A Genova la controprova

A Genova l’11 ottobre i sindacati di base e le forze di sinistra che li appoggiano hanno tentato di fare una sorta di fronte unico con il movimento No Green pass. Genova è stata la città dove lo sciopero ha avuto probabilmente il maggiore successo anche in termini di piazza (3-4.000 manifestanti). Tuttavia l’esito di questa strategia è stato analogo: anziché influenzare il movimento da posizioni di classe, sono stati i sindacati di base a dividersi, con alcune sigle che si sono unite ai No Green pass mentre altre hanno condotto una manifestazione distinta. Il blocco di un varco del porto condotto dal Calp (Comitato autonomo dei portuali, legato all’Usbe minoritario fra i portuali) è stato di breve durata ed è poi proseguito in forma simbolica.

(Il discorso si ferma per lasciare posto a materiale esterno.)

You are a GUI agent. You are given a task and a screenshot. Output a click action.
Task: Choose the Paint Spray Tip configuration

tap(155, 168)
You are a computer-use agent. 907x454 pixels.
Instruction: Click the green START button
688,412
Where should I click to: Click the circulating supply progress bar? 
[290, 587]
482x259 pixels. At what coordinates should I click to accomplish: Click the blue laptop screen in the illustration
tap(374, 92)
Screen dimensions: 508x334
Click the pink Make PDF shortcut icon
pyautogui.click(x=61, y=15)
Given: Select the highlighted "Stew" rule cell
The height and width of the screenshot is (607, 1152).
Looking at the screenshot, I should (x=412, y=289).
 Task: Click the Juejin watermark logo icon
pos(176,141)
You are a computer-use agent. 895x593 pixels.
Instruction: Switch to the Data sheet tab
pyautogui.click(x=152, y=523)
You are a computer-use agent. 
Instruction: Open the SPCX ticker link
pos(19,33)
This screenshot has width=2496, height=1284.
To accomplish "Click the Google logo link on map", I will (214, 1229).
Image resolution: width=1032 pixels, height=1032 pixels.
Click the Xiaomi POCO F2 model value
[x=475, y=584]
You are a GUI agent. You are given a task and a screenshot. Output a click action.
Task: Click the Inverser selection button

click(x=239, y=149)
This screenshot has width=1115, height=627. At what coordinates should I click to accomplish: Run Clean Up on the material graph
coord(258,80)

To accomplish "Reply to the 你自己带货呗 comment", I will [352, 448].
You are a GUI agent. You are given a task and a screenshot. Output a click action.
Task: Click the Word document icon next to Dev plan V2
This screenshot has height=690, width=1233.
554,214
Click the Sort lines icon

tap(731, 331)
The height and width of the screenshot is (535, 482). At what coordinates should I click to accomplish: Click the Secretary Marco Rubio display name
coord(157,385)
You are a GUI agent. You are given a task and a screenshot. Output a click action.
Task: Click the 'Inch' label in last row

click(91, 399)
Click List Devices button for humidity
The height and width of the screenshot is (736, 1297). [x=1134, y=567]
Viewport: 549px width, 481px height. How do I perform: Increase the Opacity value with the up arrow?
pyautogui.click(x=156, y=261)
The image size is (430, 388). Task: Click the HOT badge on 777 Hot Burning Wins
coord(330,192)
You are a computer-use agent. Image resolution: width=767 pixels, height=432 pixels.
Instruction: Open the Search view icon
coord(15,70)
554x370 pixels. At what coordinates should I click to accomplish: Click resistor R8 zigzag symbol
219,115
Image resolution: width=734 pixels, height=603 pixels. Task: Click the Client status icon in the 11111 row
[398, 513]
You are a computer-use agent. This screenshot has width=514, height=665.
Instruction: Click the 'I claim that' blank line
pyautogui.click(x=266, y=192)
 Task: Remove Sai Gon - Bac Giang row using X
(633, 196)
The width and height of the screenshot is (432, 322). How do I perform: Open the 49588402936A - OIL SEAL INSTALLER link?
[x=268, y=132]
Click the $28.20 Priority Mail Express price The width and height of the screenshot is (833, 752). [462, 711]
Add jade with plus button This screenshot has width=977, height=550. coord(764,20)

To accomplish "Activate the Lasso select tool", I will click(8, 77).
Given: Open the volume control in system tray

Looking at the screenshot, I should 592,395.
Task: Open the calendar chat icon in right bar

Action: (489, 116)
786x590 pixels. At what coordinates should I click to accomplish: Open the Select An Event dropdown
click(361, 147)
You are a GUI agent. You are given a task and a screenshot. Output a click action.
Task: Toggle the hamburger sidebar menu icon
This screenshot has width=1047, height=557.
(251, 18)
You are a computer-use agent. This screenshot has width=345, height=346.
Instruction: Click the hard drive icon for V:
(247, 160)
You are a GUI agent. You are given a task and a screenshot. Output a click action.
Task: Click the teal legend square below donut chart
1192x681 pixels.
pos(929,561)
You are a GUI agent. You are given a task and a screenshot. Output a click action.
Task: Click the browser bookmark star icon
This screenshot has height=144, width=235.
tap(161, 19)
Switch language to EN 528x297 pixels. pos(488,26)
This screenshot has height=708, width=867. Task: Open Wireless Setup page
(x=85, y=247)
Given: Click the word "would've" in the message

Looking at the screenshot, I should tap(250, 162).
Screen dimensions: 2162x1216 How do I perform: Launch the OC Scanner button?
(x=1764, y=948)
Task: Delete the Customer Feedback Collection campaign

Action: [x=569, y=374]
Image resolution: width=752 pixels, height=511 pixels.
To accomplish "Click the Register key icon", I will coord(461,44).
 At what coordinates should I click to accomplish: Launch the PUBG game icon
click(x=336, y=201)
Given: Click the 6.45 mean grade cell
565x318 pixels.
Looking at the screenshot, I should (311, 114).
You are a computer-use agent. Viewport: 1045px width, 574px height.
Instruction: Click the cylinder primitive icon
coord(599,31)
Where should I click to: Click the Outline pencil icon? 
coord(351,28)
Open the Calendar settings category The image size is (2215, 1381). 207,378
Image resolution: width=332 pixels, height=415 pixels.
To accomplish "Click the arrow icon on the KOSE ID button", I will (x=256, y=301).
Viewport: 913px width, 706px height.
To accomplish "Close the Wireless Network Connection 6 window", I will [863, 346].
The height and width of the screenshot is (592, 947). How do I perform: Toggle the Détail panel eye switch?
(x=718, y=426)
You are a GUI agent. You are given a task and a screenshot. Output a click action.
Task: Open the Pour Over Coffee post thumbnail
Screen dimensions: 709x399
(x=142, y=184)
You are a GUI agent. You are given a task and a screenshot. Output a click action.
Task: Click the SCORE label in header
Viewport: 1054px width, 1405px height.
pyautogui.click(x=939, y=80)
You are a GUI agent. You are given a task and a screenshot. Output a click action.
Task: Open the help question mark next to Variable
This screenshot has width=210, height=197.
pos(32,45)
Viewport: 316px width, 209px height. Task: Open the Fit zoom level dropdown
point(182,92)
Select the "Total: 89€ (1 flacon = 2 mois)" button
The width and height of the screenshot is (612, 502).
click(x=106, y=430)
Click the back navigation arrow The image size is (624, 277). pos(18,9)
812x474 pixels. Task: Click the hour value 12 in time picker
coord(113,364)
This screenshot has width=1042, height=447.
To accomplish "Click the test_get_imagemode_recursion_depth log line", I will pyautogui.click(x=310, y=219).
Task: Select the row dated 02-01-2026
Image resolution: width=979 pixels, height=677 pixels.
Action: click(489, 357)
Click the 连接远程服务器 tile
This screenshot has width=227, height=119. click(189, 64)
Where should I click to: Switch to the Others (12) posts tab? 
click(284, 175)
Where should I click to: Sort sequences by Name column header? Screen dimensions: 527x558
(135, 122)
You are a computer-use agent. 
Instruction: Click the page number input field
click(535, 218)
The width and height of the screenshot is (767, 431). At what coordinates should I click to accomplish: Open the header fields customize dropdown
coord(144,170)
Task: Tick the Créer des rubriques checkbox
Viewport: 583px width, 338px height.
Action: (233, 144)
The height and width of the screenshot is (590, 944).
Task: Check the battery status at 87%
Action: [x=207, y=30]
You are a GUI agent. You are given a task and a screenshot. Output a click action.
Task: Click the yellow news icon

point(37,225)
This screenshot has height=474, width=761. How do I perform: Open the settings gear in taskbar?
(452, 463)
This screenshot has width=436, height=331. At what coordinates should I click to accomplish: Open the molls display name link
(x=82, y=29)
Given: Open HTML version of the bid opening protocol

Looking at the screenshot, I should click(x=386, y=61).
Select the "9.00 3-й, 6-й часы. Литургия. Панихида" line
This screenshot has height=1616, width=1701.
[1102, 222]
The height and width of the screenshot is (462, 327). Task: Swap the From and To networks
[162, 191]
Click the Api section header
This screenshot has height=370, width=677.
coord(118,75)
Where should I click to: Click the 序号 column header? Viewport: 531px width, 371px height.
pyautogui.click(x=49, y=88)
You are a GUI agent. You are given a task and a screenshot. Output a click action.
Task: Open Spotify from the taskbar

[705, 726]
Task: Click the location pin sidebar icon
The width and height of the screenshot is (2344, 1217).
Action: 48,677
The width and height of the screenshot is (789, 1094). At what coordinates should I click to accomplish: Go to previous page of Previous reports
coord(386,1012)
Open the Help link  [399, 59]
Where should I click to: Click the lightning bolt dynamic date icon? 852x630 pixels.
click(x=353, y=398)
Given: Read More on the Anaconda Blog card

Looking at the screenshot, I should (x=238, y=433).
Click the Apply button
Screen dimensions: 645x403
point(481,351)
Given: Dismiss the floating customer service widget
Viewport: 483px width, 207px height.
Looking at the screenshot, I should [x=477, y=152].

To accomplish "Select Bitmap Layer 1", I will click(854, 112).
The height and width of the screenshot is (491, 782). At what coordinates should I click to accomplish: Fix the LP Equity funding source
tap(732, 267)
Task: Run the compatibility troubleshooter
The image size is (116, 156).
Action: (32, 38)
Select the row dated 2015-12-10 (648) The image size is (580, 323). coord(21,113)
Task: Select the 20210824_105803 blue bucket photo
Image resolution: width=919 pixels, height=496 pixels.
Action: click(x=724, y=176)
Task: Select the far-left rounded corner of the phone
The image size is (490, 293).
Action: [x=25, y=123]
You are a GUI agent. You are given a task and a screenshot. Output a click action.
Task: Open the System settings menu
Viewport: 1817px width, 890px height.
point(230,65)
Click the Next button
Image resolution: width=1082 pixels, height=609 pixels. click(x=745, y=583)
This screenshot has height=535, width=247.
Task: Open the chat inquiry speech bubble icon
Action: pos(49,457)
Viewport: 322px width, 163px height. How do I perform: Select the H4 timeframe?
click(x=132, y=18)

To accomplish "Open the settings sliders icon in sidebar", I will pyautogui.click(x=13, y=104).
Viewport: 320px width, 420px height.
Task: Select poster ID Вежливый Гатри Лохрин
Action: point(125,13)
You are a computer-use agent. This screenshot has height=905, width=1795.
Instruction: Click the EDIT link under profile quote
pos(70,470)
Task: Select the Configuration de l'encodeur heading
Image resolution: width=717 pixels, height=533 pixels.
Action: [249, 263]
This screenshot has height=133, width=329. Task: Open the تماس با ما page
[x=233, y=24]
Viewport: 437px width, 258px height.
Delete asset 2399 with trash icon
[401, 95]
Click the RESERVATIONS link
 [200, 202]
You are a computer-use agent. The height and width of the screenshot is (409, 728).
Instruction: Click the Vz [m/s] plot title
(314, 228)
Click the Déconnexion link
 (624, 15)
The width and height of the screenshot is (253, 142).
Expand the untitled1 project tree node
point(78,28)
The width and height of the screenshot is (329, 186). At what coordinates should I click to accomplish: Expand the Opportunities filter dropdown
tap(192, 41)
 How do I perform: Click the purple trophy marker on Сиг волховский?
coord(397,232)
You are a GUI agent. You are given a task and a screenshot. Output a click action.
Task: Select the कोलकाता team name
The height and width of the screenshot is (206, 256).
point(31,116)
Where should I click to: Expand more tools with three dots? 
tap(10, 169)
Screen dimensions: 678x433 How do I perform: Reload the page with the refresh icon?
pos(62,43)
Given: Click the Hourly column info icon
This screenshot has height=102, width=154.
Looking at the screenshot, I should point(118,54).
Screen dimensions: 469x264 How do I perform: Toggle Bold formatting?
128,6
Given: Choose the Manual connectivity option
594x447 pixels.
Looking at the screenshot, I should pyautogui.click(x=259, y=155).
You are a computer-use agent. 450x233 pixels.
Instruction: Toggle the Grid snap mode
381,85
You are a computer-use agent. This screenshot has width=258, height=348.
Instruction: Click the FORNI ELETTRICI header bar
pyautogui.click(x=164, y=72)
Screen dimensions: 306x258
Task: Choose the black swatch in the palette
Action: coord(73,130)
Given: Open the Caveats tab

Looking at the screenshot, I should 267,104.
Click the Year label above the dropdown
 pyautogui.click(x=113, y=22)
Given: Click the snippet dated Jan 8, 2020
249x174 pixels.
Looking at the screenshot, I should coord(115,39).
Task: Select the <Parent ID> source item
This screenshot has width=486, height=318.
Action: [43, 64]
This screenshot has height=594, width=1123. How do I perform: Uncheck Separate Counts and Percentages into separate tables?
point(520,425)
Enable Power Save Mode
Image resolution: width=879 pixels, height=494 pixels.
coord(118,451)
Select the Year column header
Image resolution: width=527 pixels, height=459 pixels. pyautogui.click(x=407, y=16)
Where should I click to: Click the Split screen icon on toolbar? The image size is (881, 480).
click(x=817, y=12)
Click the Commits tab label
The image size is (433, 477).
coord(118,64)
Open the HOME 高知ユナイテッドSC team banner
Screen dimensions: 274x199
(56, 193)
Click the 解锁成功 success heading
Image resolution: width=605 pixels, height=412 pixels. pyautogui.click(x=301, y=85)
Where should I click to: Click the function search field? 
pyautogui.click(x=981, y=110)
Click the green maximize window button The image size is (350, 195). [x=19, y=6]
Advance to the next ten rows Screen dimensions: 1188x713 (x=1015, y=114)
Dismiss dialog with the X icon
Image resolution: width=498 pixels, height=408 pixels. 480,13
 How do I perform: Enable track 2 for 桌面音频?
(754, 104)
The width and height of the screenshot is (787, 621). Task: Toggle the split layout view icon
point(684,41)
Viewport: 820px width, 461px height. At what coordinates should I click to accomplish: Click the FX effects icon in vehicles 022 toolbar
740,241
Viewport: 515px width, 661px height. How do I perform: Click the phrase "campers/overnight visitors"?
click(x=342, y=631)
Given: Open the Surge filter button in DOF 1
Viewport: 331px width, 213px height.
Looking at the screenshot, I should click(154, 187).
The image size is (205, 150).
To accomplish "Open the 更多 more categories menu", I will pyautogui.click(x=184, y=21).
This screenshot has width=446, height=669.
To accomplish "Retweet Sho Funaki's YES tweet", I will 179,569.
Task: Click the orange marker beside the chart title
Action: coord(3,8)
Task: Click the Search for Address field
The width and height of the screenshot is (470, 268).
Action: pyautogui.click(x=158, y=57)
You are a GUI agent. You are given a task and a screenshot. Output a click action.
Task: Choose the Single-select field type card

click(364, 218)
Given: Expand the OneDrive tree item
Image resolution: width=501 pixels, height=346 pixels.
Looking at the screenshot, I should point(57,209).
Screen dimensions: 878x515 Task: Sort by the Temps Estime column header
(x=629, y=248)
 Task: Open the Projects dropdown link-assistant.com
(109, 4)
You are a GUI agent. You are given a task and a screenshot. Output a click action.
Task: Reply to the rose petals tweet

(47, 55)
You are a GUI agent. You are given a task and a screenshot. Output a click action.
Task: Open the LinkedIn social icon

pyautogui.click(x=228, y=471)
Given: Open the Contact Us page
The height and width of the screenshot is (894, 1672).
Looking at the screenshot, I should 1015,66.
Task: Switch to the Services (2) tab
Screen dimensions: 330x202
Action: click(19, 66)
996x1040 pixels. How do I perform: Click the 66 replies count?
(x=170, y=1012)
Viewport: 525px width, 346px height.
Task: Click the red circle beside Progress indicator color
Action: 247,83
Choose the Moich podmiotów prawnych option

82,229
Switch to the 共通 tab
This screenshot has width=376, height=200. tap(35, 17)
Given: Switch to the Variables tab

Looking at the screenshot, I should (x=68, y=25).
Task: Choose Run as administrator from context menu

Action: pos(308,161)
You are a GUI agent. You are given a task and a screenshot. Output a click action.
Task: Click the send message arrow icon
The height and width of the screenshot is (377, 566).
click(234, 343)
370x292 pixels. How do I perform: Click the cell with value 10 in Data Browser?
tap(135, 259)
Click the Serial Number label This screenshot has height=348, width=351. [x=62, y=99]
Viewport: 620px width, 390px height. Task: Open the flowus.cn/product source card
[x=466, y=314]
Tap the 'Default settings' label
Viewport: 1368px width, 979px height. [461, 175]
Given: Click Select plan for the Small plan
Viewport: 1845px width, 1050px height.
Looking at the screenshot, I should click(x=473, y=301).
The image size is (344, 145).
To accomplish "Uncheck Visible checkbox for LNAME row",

Il caso di Genova è tanto più significativo in quanto, a differenza di Trieste dove il Clpt ha una matrice politica di destra, in parte legata all’autonomismo triestino, a Genova gli attivisti sono indubbiamente di sinistra. Quindi anche sulla piazza più favorevole, per partecipazione e composizione politica, il fallimento di chi proclamava la necessità di entrare nel movimento No Green pass “per non lasciarlo alla destra” o addirittura per prenderne la guida, è stato completo.

Quei lavoratori che onestamente hanno sperato che questa fosse una strada per reagire ai provvedimenti arbitrari del governo Draghi sono stati buttati allo sbaraglio da attivisti che non hanno ancora imparato a distinguere la rivoluzione dalla controrivoluzione.

La classe lavoratrice è divisa sulla questione dei vaccini, bisogna partire da questo dato di fatto. Il governo ha agito coscientemente per cristallizzare questa divisione, favorito anche dalla politica dello struzzo del gruppo dirigente della Cgil. Il compito di una avanguardia, se è realmente tale, è quello di lavorare sistematicamente per l’unità dei lavoratori, di mantenere una chiara posizione di principio, lottando ovunque possibile contro gli effetti discriminatori del decreto nei luoghi di lavoro (e non solo).
Ogni ricerca di scorciatoie porta nel precipizio, come dimostrano i fatti di ottobre.